-- WORK ORDER --
Your reply should consist solely of the lines from the start of the material below through the line containing "Pick the Move", reproduced exactly.

-- RECORDS SUPPLIED --
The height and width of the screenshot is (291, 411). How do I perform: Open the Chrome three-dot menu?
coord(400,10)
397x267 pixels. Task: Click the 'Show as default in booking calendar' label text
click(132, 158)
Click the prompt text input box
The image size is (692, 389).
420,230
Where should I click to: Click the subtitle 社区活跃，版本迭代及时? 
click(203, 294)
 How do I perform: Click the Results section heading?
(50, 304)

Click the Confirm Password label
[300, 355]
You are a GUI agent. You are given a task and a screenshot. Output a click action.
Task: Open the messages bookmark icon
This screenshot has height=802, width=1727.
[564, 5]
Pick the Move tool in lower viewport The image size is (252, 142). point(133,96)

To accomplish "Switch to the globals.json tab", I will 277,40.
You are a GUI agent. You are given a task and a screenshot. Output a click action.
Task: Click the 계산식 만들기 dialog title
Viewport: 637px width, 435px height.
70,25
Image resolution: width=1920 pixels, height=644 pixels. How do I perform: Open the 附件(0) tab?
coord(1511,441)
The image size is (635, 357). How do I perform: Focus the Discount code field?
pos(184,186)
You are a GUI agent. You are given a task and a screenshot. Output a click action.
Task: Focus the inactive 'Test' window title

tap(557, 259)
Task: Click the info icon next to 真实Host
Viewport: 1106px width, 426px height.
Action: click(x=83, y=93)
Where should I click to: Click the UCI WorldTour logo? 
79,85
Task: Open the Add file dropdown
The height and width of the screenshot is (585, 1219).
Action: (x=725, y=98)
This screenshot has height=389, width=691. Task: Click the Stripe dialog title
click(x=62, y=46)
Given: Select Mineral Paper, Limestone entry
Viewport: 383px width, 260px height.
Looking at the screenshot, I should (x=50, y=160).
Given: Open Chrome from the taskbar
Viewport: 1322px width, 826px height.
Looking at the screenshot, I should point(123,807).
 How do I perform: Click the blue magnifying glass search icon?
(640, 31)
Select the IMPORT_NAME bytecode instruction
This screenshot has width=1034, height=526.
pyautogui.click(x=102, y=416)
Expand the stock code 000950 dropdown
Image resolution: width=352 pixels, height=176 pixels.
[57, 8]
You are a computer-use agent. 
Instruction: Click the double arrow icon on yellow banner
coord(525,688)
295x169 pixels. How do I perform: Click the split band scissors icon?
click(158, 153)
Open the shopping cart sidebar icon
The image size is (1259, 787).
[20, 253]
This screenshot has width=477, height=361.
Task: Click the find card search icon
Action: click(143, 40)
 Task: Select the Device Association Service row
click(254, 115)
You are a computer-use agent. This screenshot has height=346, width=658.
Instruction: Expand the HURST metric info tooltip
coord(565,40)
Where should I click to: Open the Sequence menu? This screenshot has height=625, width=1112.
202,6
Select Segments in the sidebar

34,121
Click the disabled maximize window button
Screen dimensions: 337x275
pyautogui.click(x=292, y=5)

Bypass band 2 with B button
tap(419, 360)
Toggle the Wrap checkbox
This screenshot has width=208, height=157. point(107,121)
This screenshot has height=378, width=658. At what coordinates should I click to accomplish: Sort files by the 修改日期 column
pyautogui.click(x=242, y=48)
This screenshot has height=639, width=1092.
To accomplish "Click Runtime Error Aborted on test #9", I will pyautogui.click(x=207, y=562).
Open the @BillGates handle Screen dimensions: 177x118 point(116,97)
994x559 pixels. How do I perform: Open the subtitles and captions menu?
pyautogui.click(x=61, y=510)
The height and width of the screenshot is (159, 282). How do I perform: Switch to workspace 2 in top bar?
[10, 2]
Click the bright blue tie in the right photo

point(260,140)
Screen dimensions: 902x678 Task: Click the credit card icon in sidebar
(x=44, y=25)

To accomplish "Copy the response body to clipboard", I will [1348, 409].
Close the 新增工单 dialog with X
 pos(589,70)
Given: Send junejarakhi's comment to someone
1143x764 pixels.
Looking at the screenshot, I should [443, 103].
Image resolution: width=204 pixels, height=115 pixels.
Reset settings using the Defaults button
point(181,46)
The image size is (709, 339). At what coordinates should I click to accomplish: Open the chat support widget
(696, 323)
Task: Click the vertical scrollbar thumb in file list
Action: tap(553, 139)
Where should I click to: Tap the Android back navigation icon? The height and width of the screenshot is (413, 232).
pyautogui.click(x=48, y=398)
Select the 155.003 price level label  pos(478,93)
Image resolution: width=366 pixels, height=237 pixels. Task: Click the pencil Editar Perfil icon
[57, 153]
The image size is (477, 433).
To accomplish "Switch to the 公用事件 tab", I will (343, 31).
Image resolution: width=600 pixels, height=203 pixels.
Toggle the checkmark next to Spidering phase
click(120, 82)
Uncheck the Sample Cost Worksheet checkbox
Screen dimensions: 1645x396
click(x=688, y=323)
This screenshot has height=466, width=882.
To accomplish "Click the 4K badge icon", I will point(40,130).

-- YOUR RESPONSE --
The height and width of the screenshot is (291, 411). How do I perform: Open the Chrome three-dot menu?
coord(400,10)
397x267 pixels. Task: Click the 'Show as default in booking calendar' label text
click(132, 158)
Click the prompt text input box
The image size is (692, 389).
420,230
Where should I click to: Click the subtitle 社区活跃，版本迭代及时? 
click(203, 294)
 How do I perform: Click the Results section heading?
(50, 304)

Click the Confirm Password label
[300, 355]
You are a GUI agent. You are given a task and a screenshot. Output a click action.
Task: Open the messages bookmark icon
This screenshot has height=802, width=1727.
[564, 5]
Pick the Move tool in lower viewport The image size is (252, 142). point(133,96)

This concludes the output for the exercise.